11. FAIR VALUE OF FINANCIAL INSTRUMENTS

The carrying value of cash and cash equivalents, other receivables, amounts
due from or to affiliates, and accounts payable and accrued expenses
approximates fair value due to the relatively short-term nature of the financial
instruments. The carrying value of the notes receivable approximates fair value
because the weighted average interest rate on the portfolio of notes receivable
approximates current interest rates to be received on similar current notes
receivable. The carrying value of loans, notes payable, and capital lease
obligations approximates their fair value because the interest rates on these
instruments are adjustable or approximate current interest rates charged on
similar current borrowings. The estimated fair value of the Company's $75
million Senior Subordinated Notes is approximately $50 million. However, these
notes are not traded on a regular basis and are therefore subject to large
variances in offer prices. Accordingly, the estimated fair value may not be
indicative of the amount at which a transaction could be completed. In general,
the estimated fair value amounts have been determined by the Company using
available market information and appropriate valuation methodologies. However,
considerable judgment is necessarily required to interpret market data to
develop the estimates of fair value. Accordingly, the estimates presented herein
are not necessarily indicative of the amounts the Company could realize in a
current market exchange. The use of different market assumptions and/or
estimation methodologies may have a material effect on the estimated fair value
amounts.

12. ACQUISITIONS

In May 1998, the Company consummated an agreement with Crown Resort Co.,
LLC ("Crown") acquiring timeshare management rights and unsold Vacation
Intervals at seven resorts in Alabama, Mississippi, Pennsylvania, South
Carolina, Tennessee, and Texas for approximately $4.8 million. The acquisition
was accounted for under the purchase method of accounting.

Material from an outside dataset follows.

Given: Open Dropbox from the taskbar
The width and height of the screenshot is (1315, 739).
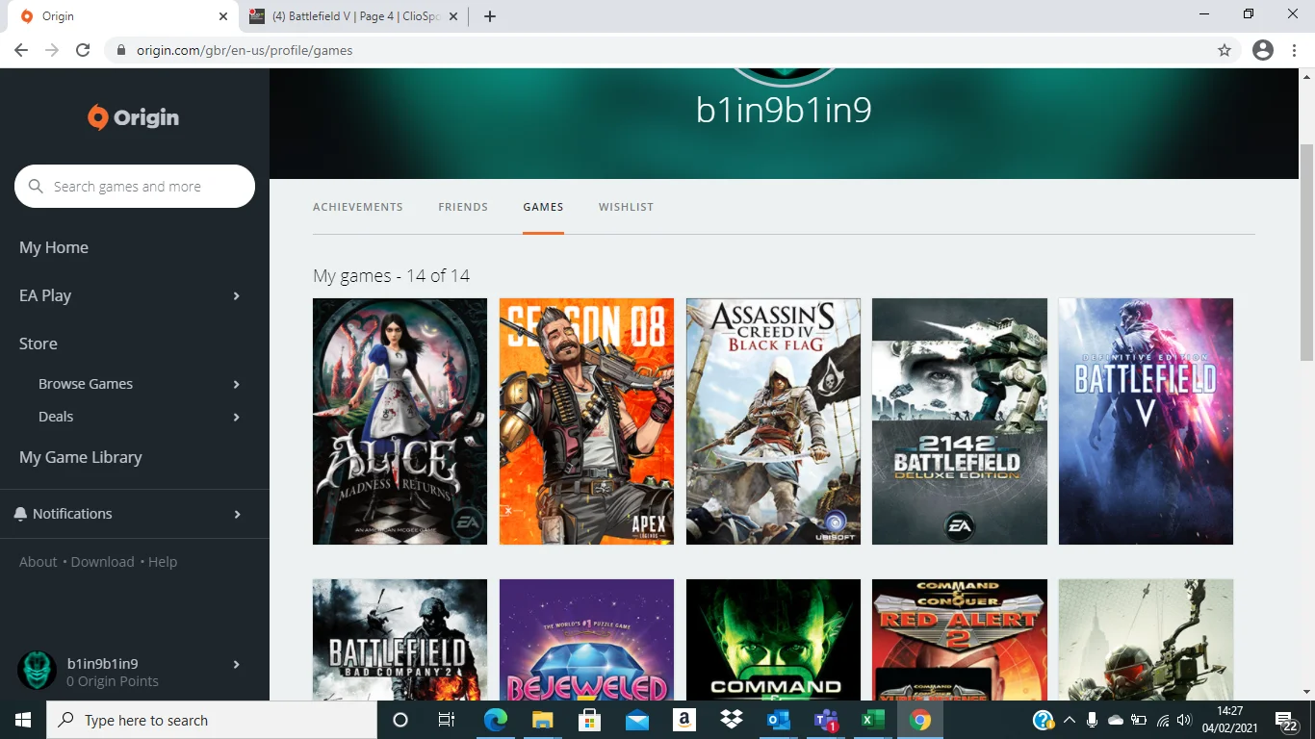Looking at the screenshot, I should (x=732, y=720).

In 1998, the Company acquired a golf course and undeveloped land near
Atlanta, Georgia, for approximately $4.2 million, undeveloped land near Kansas
City, Missouri, for approximately $1.5 million, and a tract of land in
Philadelphia, Pennsylvania, for approximately $1.9 million. The Company has
developed or intends to develop all three properties as Drive-to Resorts. These
acquisitions are accounted for under the purchase method of accounting.

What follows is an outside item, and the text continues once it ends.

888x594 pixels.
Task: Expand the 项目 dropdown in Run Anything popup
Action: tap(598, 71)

In 1999, the Company acquired undeveloped land near The Villages Resort in
Tyler, Texas, for approximately $1.5 million, undeveloped land near Holiday
Hills Resort in Branson, Missouri, for approximately $500,000, and undeveloped
land near Fox River Resort in Sheridan, Illinois, for approximately $805,000.

13. SUBSIDIARY GUARANTEES

All subsidiaries of the Company have guaranteed the $75.0 million of Senior
Subordinated Notes (see Note 9). The separate financial statements and other
disclosures concerning each guaranteeing subsidiary (each, a "Guarantor
Subsidiary") are not presented herein because management had determined that
such information is not material to investors. The guarantee of each Guarantor
Subsidiary is full and unconditional and joint and several, and each Guarantor
Subsidiary is a wholly owned subsidiary of the Company, and together comprise
all direct and indirect subsidiaries of the Company. During the second quarter
of 1998, the Company liquidated several subsidiaries with nominal operations.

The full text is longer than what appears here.